The hypothalamus is the main regulator of energy homeostasis in response to nutrients, to control energy use and expenditure. Our group is interested in evaluating how neurons in the hypothalamus, especially in the mediobasal hypothalamus (MBH), respond to metabolic challenges such as an overload of fatty acids, a high fat diet or fasting to further regulate peripheral metabolism. We are investigating the molecular mechanisms by which hypothalamic neurons respond to changes in lipids (i.e. ceramides, endocannabinoids, fatty acids) and neuropeptides (i.e. leptin and ghrelin) in the brain and how these hypothalamic signals regulate food intake, overall energy expenditure, brown adipose tissue thermogenesis as well as fatty acid metabolism in the liver, muscle or white adipose tissue.
This hypothalamic dynamic is especially relevant in the development of chronic metabolic diseases, including obesity and type 2 diabetes, which are highly prevalent today. We are therefore trying to identify new targets in the hypothalamus to fight against these metabolic disorders. Specifically, one of our group’s main lines of research focuses on the neuronal isoform carnitine palmitoyltransferase 1 C (CPT1C). This protein is expressed in neurons and, despite the lack of catalytic activity, it plays a critical role in the obesogenic phenotype. Our group has demonstrated that CPT1C KO mice show an impaired ceramide metabolism in neurons, a key step in the signalling pathway of ghrelin and leptin in the hypothalamus. Moreover, CPT1C in the ventral hypothalamus is necessary for the proper sensing of a negative energy balance and fuel partitioning in liver and muscle. Our aim is now to elucidate the neuronal function of CPT1C in the hypothalamus in responding to metabolic adaptations and to prevent an obesogenic phenotype. In addition, we are looking for nanomedicine-based approaches that are capable of modifying CPT1 in the hypothalamus.

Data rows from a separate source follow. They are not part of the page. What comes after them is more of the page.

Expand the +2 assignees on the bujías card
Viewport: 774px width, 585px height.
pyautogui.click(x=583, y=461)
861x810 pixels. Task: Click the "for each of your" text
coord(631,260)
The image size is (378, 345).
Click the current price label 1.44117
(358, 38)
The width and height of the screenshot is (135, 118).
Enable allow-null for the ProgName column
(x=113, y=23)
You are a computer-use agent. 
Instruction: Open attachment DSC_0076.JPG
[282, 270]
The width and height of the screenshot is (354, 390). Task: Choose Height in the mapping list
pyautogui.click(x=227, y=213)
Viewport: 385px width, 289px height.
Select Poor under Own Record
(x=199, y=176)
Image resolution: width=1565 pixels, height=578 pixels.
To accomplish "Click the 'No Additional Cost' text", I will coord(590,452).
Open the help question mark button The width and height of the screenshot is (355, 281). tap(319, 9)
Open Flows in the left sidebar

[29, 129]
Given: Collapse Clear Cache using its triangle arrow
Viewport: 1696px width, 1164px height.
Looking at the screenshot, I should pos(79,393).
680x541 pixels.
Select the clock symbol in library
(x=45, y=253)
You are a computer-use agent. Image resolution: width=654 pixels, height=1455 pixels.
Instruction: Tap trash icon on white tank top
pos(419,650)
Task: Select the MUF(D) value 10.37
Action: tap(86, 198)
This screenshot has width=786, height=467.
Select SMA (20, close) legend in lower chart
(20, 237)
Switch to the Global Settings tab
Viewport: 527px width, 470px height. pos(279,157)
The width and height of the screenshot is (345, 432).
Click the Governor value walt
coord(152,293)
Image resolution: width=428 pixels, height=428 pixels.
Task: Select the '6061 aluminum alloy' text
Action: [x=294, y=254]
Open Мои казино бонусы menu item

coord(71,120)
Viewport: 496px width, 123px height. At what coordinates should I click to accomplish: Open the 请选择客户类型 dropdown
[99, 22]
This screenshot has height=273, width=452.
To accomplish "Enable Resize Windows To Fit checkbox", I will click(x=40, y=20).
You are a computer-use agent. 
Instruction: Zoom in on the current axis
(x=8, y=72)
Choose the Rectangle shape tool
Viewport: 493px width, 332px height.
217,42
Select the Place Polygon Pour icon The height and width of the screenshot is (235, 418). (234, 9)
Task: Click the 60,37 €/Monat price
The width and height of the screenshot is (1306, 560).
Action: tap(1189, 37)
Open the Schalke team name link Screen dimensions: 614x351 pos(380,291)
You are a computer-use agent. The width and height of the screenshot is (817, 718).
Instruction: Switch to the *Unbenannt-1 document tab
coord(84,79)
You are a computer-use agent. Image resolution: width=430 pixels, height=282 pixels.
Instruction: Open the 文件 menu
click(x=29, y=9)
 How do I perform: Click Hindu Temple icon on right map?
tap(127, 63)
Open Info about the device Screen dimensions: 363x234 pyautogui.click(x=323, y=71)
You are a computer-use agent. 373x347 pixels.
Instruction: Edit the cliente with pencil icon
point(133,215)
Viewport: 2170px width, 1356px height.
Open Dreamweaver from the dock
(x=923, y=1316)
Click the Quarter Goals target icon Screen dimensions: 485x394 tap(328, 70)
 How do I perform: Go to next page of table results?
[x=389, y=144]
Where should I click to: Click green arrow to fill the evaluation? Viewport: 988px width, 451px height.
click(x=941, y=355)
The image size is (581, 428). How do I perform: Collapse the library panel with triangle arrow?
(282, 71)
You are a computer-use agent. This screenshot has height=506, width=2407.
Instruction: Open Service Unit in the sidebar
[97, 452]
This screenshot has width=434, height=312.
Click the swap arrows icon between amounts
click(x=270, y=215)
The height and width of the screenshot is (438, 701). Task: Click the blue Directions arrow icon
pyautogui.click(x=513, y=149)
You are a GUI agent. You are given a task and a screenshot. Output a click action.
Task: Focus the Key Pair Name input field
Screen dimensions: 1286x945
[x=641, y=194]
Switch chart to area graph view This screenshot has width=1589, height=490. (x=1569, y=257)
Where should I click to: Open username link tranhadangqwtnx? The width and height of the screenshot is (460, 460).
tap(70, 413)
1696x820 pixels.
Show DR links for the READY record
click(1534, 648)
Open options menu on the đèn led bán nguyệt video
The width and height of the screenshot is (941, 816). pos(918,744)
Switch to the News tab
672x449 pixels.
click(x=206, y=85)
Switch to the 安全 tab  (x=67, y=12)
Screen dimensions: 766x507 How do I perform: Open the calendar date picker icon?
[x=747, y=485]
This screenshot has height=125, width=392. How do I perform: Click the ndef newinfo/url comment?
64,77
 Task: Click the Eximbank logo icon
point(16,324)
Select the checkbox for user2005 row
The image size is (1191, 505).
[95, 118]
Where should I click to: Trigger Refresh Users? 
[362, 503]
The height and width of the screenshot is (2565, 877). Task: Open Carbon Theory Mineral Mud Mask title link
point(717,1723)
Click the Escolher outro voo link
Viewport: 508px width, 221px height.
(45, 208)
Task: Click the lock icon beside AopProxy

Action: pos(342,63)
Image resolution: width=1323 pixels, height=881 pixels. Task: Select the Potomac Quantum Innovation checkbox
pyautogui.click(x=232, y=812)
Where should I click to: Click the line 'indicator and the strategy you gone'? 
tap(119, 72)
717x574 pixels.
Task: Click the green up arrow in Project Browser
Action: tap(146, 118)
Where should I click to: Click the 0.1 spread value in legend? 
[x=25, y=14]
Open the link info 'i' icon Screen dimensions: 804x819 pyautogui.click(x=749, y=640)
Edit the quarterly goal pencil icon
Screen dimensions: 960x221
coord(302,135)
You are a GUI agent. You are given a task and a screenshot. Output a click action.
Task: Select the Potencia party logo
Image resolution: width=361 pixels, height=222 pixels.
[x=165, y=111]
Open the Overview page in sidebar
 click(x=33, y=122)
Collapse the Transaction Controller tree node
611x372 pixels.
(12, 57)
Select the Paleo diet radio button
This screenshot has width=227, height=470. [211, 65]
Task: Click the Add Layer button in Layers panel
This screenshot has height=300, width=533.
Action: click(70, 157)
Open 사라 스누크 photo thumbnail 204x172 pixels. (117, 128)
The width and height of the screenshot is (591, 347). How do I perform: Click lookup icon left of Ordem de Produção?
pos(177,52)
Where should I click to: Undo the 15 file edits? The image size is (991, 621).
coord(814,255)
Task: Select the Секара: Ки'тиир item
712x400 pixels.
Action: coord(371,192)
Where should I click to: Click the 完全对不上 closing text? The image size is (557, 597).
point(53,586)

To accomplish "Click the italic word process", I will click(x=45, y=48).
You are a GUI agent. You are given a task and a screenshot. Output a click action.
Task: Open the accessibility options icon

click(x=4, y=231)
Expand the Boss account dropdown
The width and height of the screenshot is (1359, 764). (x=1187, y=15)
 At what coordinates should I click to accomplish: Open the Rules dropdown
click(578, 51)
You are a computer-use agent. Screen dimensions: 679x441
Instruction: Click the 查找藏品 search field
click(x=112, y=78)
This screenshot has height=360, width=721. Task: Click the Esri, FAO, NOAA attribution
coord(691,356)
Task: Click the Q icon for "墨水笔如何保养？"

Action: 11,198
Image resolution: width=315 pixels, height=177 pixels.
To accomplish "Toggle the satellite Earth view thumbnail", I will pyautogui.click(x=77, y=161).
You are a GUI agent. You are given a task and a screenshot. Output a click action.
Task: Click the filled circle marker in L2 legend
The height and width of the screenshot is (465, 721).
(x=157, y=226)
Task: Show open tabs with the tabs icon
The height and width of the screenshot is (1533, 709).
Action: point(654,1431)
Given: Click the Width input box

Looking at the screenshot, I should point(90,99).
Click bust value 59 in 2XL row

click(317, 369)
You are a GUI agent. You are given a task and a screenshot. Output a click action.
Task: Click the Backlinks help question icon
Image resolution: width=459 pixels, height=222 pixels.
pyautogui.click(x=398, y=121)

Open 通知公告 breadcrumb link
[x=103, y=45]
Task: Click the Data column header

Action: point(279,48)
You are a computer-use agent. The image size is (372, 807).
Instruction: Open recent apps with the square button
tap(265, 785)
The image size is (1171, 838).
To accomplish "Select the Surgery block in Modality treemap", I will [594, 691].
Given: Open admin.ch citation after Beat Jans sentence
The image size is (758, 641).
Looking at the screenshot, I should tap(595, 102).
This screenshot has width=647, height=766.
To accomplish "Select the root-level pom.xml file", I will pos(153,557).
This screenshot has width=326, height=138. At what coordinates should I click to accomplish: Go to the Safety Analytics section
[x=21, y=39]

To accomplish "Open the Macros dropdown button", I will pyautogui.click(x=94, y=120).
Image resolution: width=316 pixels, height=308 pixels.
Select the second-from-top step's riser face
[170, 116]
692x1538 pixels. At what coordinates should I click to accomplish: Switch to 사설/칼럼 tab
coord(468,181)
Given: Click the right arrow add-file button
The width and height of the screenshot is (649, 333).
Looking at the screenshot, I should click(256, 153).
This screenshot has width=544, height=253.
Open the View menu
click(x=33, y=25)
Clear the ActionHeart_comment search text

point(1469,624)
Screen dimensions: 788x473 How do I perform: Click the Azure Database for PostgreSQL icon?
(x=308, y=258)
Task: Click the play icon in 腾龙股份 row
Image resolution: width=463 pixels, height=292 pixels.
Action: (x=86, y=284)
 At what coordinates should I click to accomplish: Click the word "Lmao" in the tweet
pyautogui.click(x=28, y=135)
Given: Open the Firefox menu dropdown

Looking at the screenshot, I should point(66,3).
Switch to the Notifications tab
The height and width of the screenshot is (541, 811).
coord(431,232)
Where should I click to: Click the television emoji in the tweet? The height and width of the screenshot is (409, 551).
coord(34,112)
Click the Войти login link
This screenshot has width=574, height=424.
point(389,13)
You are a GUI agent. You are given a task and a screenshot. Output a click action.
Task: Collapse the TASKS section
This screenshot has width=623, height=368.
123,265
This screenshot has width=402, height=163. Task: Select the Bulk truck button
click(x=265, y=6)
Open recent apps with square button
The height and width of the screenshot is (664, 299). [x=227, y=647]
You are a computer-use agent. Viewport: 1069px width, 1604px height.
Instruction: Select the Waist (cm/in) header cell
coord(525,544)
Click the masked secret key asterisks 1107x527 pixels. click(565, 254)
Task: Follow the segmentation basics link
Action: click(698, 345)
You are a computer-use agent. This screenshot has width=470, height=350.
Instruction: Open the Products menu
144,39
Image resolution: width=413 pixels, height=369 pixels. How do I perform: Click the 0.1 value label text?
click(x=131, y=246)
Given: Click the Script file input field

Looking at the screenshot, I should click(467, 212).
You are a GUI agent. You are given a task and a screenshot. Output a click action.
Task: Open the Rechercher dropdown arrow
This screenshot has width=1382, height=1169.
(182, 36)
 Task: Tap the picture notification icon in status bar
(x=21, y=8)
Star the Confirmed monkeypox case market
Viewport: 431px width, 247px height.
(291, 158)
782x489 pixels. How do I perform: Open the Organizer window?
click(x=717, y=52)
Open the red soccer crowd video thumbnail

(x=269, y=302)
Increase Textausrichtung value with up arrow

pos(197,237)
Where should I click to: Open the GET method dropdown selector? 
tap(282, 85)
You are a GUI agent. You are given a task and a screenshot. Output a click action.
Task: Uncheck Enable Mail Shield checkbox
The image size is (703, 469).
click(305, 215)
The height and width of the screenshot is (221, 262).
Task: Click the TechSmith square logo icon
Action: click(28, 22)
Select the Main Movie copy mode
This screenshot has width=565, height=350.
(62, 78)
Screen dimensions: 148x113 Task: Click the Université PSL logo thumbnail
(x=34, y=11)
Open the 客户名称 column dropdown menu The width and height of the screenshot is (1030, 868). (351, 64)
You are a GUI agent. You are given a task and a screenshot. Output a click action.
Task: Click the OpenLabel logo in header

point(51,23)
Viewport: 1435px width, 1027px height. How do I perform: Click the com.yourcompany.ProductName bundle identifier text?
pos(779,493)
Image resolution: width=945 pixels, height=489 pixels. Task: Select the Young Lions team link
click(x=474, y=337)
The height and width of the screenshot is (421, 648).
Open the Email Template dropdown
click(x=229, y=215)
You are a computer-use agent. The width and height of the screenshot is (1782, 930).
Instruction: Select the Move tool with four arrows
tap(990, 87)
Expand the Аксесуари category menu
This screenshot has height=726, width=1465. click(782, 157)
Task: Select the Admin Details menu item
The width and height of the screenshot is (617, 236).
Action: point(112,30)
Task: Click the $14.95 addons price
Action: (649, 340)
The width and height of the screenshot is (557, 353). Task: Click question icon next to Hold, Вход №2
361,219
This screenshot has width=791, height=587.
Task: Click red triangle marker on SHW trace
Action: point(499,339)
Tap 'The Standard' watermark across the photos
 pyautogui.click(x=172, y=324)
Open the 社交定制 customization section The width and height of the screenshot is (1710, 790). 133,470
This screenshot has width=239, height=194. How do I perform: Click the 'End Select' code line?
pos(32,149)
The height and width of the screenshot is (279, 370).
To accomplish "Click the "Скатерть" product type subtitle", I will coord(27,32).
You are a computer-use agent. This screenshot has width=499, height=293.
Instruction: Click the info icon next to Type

The Neurolipid Lab uses biochemical and molecular techniques to understand the molecular mechanisms by which the hypothalamus senses and responds to metabolic challenges. Specifically, we are using obese mice models to develop in vivo determinations (e.g. BAT thermogenesis, central administration of drugs or hormones, hypothalamic ceramides and endocannabinoids metabolism, among others).